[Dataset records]
==========

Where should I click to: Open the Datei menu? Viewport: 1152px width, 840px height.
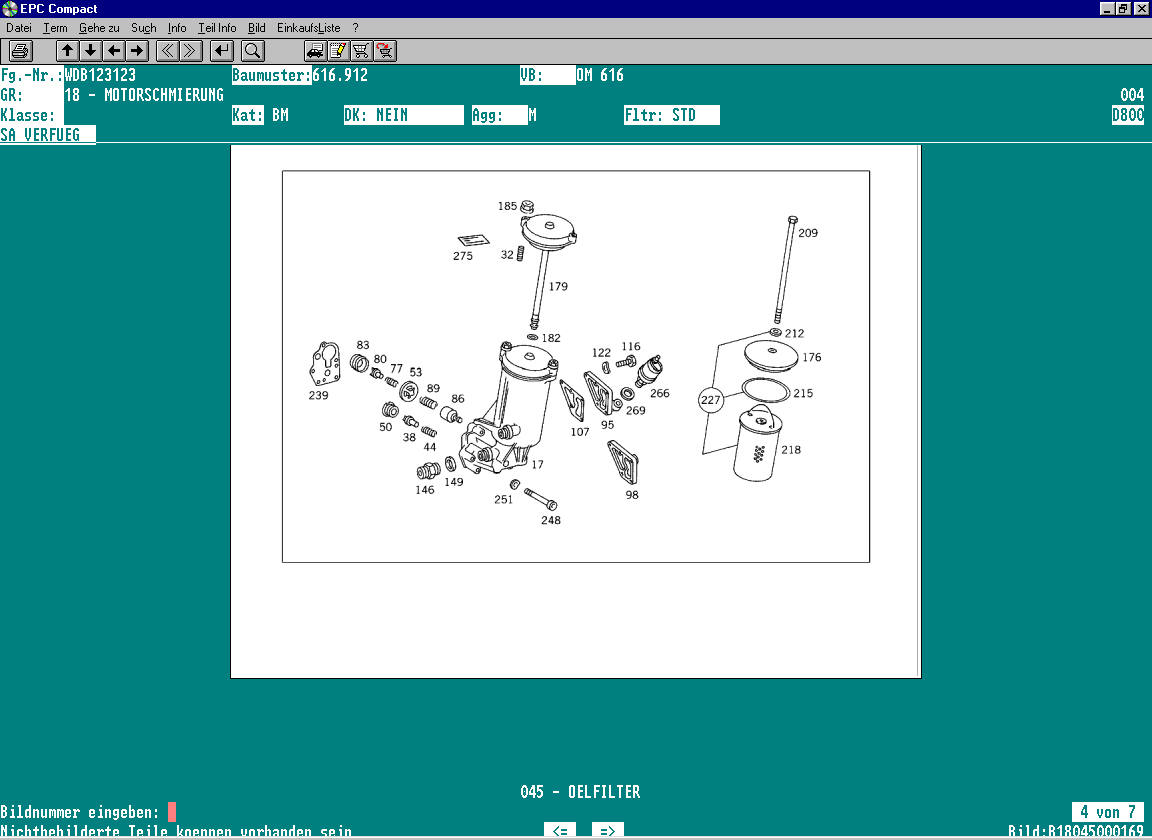point(19,28)
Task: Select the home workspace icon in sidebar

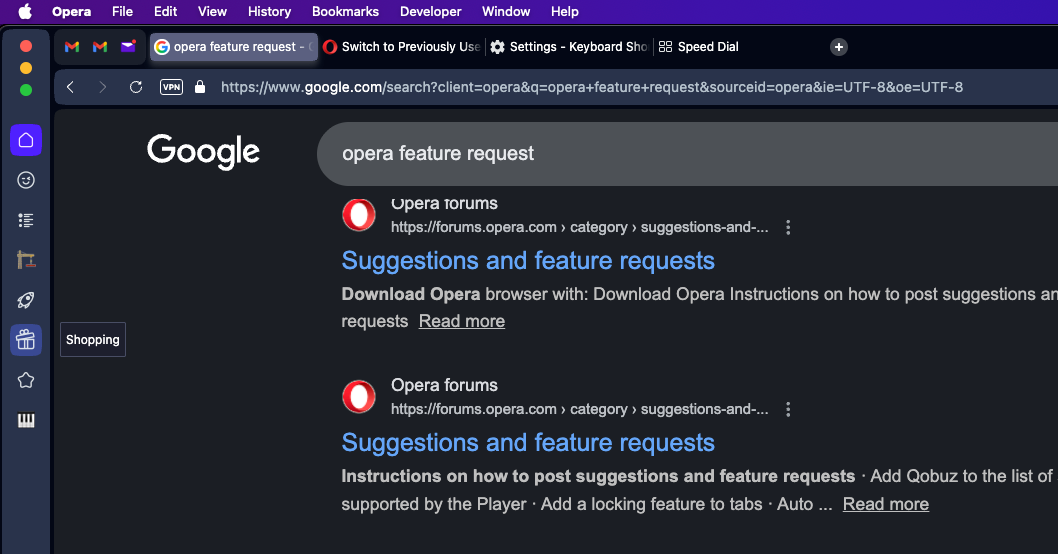Action: click(26, 140)
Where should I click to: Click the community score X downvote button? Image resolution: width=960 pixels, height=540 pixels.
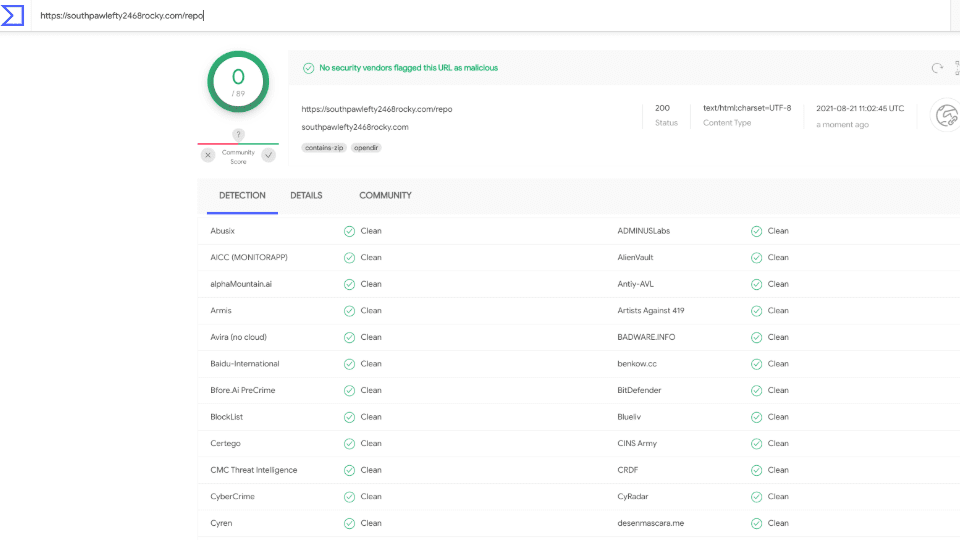(x=208, y=155)
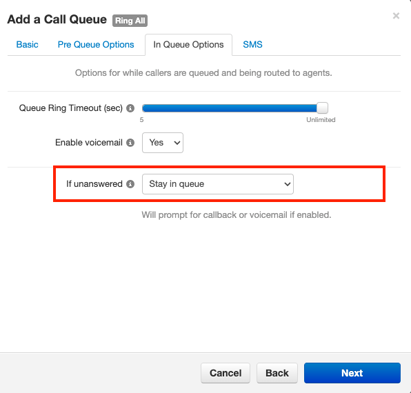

==========

What is required: Transcribe the entries above verbatim, omitting their pictures.

Task result:
Where should I click to: Open the Datei menu? Viewport: 1152px width, 840px height.
point(19,28)
Task: Select the home workspace icon in sidebar

Action: click(26, 140)
Where should I click to: Click the community score X downvote button? Image resolution: width=960 pixels, height=540 pixels.
(x=208, y=155)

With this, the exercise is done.